— Start Data section —

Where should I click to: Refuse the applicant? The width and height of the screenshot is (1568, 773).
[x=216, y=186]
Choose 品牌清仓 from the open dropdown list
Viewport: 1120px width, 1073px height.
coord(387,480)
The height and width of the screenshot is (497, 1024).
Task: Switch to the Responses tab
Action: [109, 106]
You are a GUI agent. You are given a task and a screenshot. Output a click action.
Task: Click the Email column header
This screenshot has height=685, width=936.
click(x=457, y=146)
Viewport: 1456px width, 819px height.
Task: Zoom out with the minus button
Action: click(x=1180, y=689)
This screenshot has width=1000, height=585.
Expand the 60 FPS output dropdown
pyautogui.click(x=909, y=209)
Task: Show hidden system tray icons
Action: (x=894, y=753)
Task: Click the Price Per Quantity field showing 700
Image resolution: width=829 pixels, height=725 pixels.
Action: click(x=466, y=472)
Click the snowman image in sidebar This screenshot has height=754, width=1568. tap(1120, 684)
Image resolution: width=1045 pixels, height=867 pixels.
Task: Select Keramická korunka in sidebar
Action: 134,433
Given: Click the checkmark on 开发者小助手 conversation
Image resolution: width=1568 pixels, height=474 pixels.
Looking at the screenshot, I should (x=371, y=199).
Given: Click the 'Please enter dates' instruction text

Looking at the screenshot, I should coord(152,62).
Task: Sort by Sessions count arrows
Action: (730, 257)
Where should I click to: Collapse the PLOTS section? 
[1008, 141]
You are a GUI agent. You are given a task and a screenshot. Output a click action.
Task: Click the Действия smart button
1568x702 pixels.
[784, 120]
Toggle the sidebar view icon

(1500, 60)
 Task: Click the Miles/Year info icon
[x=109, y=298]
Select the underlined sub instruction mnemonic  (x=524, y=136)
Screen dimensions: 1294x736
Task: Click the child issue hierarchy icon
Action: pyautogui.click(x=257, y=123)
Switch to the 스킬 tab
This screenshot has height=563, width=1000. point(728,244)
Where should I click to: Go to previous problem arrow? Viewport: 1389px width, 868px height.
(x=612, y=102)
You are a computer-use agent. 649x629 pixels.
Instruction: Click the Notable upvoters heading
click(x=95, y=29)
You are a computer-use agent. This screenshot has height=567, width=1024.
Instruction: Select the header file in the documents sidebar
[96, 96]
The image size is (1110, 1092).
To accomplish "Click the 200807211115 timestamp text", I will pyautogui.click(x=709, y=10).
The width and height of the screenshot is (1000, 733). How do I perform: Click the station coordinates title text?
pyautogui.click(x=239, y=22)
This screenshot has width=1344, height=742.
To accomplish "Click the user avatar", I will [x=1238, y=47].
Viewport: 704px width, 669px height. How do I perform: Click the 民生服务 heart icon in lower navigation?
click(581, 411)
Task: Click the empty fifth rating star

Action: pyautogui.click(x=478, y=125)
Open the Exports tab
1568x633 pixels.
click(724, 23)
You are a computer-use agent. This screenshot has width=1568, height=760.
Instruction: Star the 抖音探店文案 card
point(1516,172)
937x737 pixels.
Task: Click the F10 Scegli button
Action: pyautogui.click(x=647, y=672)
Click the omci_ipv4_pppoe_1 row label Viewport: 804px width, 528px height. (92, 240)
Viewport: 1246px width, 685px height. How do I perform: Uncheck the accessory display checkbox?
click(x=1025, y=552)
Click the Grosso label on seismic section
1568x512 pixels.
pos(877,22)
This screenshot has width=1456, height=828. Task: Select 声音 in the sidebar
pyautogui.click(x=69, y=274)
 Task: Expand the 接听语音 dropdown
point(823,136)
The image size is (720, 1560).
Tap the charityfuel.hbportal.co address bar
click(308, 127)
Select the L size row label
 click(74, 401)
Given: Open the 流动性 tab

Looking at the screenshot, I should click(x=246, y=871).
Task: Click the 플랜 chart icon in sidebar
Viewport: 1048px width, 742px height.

— End Data section —

_What needs to be done_: Reproduce all of the data above verbatim, line for line.

_Solution for this task_:
Where should I click to: Refuse the applicant? The width and height of the screenshot is (1568, 773).
[x=216, y=186]
Choose 品牌清仓 from the open dropdown list
Viewport: 1120px width, 1073px height.
coord(387,480)
The height and width of the screenshot is (497, 1024).
Task: Switch to the Responses tab
Action: [109, 106]
You are a GUI agent. You are given a task and a screenshot. Output a click action.
Task: Click the Email column header
This screenshot has height=685, width=936.
click(x=457, y=146)
Viewport: 1456px width, 819px height.
Task: Zoom out with the minus button
Action: click(x=1180, y=689)
This screenshot has width=1000, height=585.
Expand the 60 FPS output dropdown
pyautogui.click(x=909, y=209)
Task: Show hidden system tray icons
Action: (x=894, y=753)
Task: Click the Price Per Quantity field showing 700
Image resolution: width=829 pixels, height=725 pixels.
Action: click(x=466, y=472)
Click the snowman image in sidebar This screenshot has height=754, width=1568. tap(1120, 684)
Image resolution: width=1045 pixels, height=867 pixels.
Task: Select Keramická korunka in sidebar
Action: 134,433
Given: Click the checkmark on 开发者小助手 conversation
Image resolution: width=1568 pixels, height=474 pixels.
Looking at the screenshot, I should (x=371, y=199).
Given: Click the 'Please enter dates' instruction text

Looking at the screenshot, I should coord(152,62).
Task: Sort by Sessions count arrows
Action: (730, 257)
Where should I click to: Collapse the PLOTS section? 
[1008, 141]
You are a GUI agent. You are given a task and a screenshot. Output a click action.
Task: Click the Действия smart button
1568x702 pixels.
[784, 120]
Toggle the sidebar view icon

(1500, 60)
 Task: Click the Miles/Year info icon
[x=109, y=298]
Select the underlined sub instruction mnemonic  (x=524, y=136)
Screen dimensions: 1294x736
Task: Click the child issue hierarchy icon
Action: pyautogui.click(x=257, y=123)
Switch to the 스킬 tab
This screenshot has height=563, width=1000. point(728,244)
Where should I click to: Go to previous problem arrow? Viewport: 1389px width, 868px height.
(x=612, y=102)
You are a computer-use agent. 649x629 pixels.
Instruction: Click the Notable upvoters heading
click(x=95, y=29)
You are a computer-use agent. This screenshot has height=567, width=1024.
Instruction: Select the header file in the documents sidebar
[96, 96]
The image size is (1110, 1092).
To accomplish "Click the 200807211115 timestamp text", I will pyautogui.click(x=709, y=10).
The width and height of the screenshot is (1000, 733). How do I perform: Click the station coordinates title text?
pyautogui.click(x=239, y=22)
This screenshot has width=1344, height=742.
To accomplish "Click the user avatar", I will [x=1238, y=47].
Viewport: 704px width, 669px height. How do I perform: Click the 民生服务 heart icon in lower navigation?
click(581, 411)
Task: Click the empty fifth rating star

Action: pyautogui.click(x=478, y=125)
Open the Exports tab
1568x633 pixels.
click(724, 23)
You are a computer-use agent. This screenshot has width=1568, height=760.
Instruction: Star the 抖音探店文案 card
point(1516,172)
937x737 pixels.
Task: Click the F10 Scegli button
Action: pyautogui.click(x=647, y=672)
Click the omci_ipv4_pppoe_1 row label Viewport: 804px width, 528px height. (92, 240)
Viewport: 1246px width, 685px height. How do I perform: Uncheck the accessory display checkbox?
click(x=1025, y=552)
Click the Grosso label on seismic section
1568x512 pixels.
pos(877,22)
This screenshot has width=1456, height=828. Task: Select 声音 in the sidebar
pyautogui.click(x=69, y=274)
 Task: Expand the 接听语音 dropdown
point(823,136)
The image size is (720, 1560).
Tap the charityfuel.hbportal.co address bar
click(308, 127)
Select the L size row label
 click(74, 401)
Given: Open the 流动性 tab

Looking at the screenshot, I should click(x=246, y=871).
Task: Click the 플랜 chart icon in sidebar
Viewport: 1048px width, 742px height.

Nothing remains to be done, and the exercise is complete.